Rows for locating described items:
══════════════════════════════

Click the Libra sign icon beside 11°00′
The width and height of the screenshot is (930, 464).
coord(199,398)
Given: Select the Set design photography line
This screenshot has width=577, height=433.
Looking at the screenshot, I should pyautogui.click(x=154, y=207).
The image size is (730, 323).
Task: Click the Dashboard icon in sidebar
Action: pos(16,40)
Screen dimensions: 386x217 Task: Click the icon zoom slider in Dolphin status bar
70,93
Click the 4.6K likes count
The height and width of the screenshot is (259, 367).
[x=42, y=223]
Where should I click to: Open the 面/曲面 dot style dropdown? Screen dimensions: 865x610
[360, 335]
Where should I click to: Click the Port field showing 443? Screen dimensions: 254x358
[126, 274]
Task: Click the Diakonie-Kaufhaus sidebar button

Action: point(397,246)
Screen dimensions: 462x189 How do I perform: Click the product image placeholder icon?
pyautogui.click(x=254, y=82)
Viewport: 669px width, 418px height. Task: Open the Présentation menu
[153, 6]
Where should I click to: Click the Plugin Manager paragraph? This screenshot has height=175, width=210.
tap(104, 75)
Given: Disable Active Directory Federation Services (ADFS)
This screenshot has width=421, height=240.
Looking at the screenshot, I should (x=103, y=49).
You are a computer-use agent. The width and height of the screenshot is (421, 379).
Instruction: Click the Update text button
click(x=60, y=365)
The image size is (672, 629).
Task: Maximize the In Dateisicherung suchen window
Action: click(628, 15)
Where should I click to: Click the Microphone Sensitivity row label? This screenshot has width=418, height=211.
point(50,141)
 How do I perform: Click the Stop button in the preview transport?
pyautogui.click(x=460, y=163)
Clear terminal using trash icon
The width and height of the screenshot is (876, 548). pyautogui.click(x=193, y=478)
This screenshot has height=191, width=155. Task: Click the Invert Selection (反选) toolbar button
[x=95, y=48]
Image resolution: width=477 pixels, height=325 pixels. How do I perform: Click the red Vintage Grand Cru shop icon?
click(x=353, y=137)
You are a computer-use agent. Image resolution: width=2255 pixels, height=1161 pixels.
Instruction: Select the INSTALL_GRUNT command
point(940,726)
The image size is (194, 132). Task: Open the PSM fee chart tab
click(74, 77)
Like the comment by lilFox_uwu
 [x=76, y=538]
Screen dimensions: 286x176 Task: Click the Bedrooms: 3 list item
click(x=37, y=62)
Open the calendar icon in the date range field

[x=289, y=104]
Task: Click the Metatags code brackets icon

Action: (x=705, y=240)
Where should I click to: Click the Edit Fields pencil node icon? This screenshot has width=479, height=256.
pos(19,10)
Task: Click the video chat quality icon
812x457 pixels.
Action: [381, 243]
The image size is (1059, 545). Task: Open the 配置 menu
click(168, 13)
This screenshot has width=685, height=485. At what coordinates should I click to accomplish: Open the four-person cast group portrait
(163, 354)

══════════════════════════════

§ Required work: Which lines in the rows above contain the string "menu" with matching case? Gather each of those lines and copy it out in full.

§ Answer to this problem:
Viewport: 669px width, 418px height. Task: Open the Présentation menu
The image size is (1059, 545). Task: Open the 配置 menu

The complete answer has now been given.